The answer must consist of every line from the data that holds the string "agent".

Start of LISTED RECORDS

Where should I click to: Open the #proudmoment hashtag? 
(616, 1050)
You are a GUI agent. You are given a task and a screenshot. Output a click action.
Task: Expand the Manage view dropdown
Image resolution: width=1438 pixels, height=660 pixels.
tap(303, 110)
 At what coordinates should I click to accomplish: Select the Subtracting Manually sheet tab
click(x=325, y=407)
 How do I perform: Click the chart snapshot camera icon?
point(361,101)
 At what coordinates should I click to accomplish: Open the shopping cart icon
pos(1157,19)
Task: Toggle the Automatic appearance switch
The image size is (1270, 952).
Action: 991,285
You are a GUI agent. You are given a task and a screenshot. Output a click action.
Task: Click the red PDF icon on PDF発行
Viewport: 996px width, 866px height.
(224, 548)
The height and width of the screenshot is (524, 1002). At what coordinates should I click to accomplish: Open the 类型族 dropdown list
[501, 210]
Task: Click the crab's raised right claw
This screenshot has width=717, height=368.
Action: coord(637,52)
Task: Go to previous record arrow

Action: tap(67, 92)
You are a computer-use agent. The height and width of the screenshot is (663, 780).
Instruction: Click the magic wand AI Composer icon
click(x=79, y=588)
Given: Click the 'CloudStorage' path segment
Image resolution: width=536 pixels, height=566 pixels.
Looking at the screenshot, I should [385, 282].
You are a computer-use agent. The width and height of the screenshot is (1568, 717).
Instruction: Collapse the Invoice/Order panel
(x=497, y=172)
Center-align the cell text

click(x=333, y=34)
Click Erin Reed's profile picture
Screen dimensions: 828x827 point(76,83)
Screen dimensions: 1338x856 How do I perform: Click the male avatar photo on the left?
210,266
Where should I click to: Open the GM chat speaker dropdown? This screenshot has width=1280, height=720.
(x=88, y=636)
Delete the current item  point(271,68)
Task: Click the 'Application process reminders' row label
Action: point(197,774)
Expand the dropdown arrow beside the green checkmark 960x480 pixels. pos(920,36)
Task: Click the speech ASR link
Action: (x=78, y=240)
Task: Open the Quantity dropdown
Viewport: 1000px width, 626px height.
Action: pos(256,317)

End of LISTED RECORDS

» **TASK OUTPUT**
You are a GUI agent. You are given a task and a screenshot. Output a click action.
You are a GUI agent. You are given a task and a screenshot. Output a click action.
You are a computer-use agent. The height and width of the screenshot is (663, 780).
You are a computer-use agent. The width and height of the screenshot is (1568, 717).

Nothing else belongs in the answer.